→ **Collected data**:
####

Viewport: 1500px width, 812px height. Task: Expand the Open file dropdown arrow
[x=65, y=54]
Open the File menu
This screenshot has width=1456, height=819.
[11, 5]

####

Print the records again in full, exactly as they appear above.

Viewport: 1500px width, 812px height. Task: Expand the Open file dropdown arrow
[x=65, y=54]
Open the File menu
This screenshot has width=1456, height=819.
[11, 5]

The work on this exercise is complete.